The Kenton County Planning Commission approved a set of proposed regulations on accessory dwelling units in Independence this week.
The proposals will now return to the city for final approval.
Accessory dwelling units, or ADUs, are small housing structures, such as guesthouses, built in addition to the main residential structure.
The Independence City Council resolved in August to begin the process of reforming its regulations on accessory dwellings after it received its first-ever request from a property owner to build one since the city rewrote its zoning ordinance in 2020.
The planning commission is the first stop on the road to enacting the reforms. Independence City Administrator Chris Moriconi explained the council’s rationale for the proposals at the meeting.
“We right now we have a permit for a 24′ by 24′ ADU, which is really a mini house…,” Moriconi said. “We’re fearful of dozens of mini houses popping up in people’s backyards.”
Currently, accessory dwelling units are allowed in most residential zones throughout the city on lots containing at least 5,000 square feet of land, with some exceptions.
The new regulations would allow the construction of ADUs in the city’s residential rural estate, or R-RE, zones. They would disallow ADUs in the city’s residential compact subdivision, or R-CPS, zones, residential conventional subdivision, or R-CVS, zones and residential mixed, or R-M, zones.
Units would be allowed as conditional uses in the city’s residential large lot subdivision, or R-LLS, zones. Additionally, any newly constructed ADUs would need to conform to the city’s design standards, which currently apply to primary, single-family housing units.

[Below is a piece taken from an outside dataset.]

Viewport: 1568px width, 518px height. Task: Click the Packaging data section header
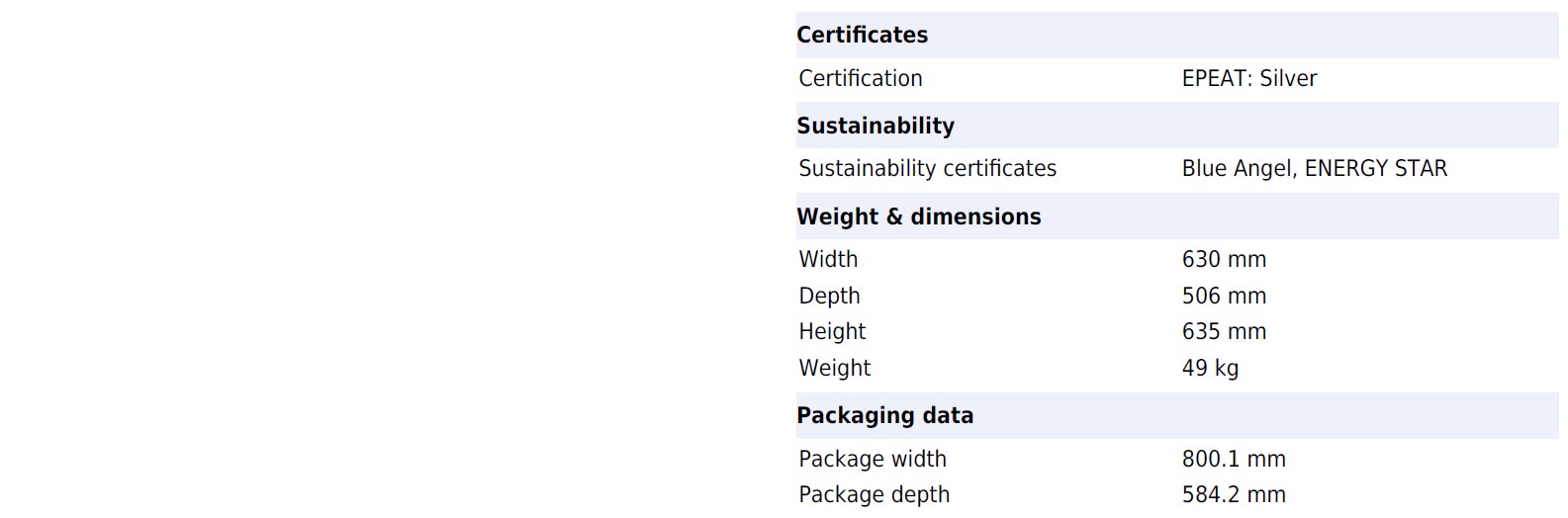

Documents submitted to the county for this week’s planning commission meeting include other restrictions and allowances, as well:
- ADUs’ square footage must be included in the square footage limitations for each zone but are exempt from lot area unit limits and density standards
- Only one ADU may be established per single-family or two-family lot
- No ADUs on lots smaller than 5,000 square feet
- ADUs can be attached or detached from the primary housing structure
- ADU setbacks have to conform to setback limits for other accessory structures (e.g. utility sheds and the like) already regulated by the city
- The maximum size of an ADU must be 75% of the living area of the primary structure or 800 square feet, whichever is less
- ADUs can’t be taller than the lot’s primary structure
- A lot’s owner must occupy either the lot’s primary structure or the ADU
- Property owners can rent out their ADUs as short-term rentals (also known as AirBnBs) but only in zones where they are already permitted
Discussion of the issue among the planning commissioners was minimal, but one commissioner, Bromley Rep. Gailen Bridges, asked what would happen if a lot with an ADU built for, say, a family member gets sold to a landlord who wants to rent out both structures.

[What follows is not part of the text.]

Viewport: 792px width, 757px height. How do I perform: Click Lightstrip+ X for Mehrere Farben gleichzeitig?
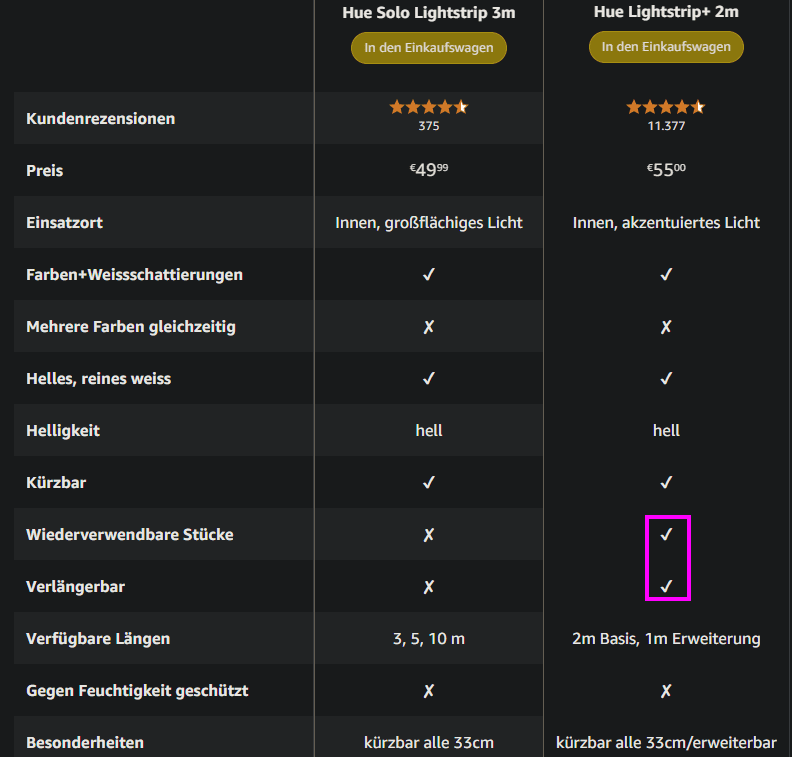[x=666, y=327]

“Can you rent both of them because one of them has to be empty?” Bridges asked. “Does he have to tear it down?”
“This is still a new area for us in terms of how to regulate these uses,” said Kenton County Planning and Development Services Director of Planning Andy Videkovich. “Ownership, obviously, is one of the harder things to regulate. I don’t really know the answer to your question.”

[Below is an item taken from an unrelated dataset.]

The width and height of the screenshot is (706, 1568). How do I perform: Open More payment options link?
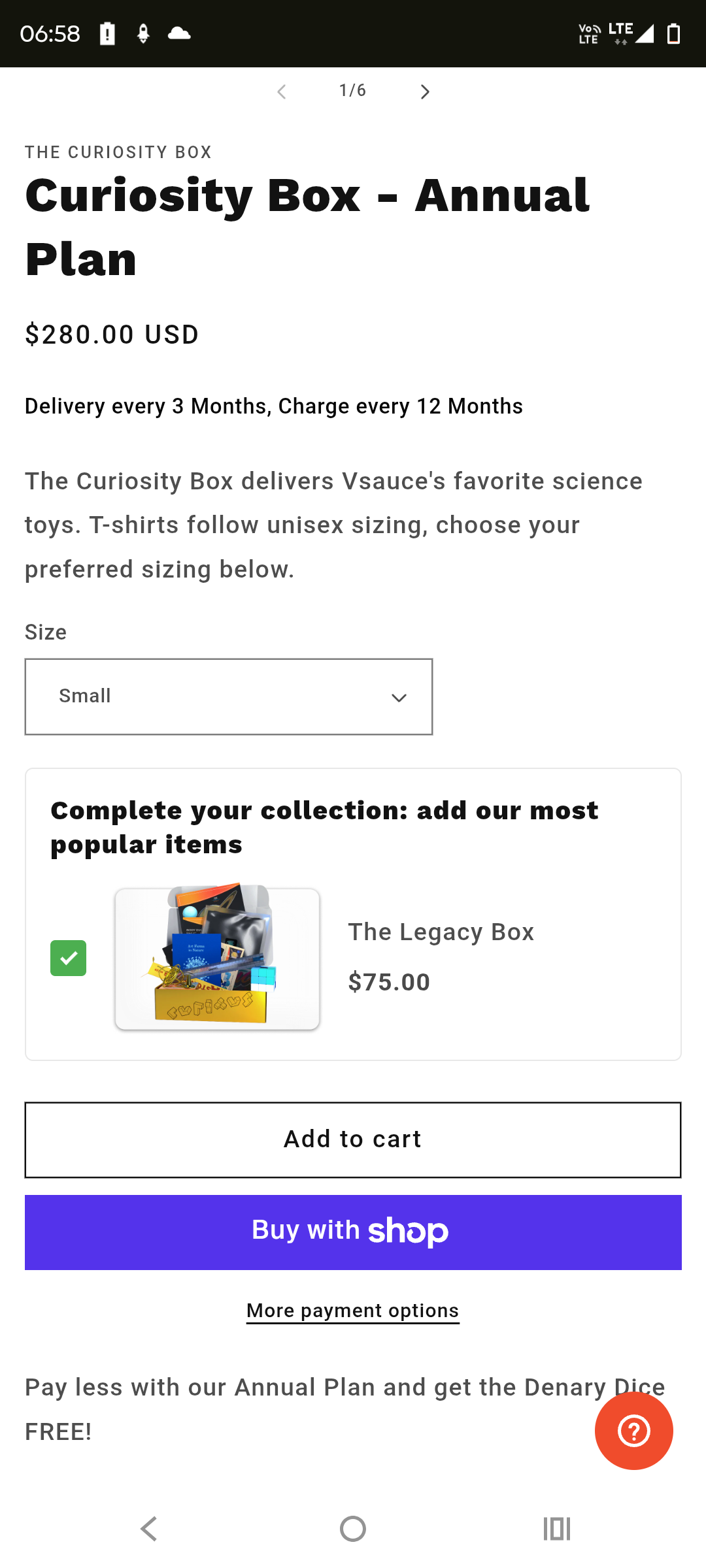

Edgewood Rep. Paul Darpel thought the properties in such a scenario could be grandfathered in as a previous non-conforming use, but Bridges questioned if that could happen if regulations were in place.
“I think on the front end, when we’re getting permits for these things, we certainly have ways to verify and make sure that is noted in the permit,” Videkovich said, “that as a condition of this, the property owner has to live in one or the other. But, as you said, in the future, if something’s sold in that particular case, it becomes non-conforming or, worst case scenario, it’s not complying with the permit.”
There was little discussion of the issue beyond this, and no members of the public spoke about the issue one way or another.
Now that the planning commission has approved the proposal, the regulations will return to the city in the coming months for final approval.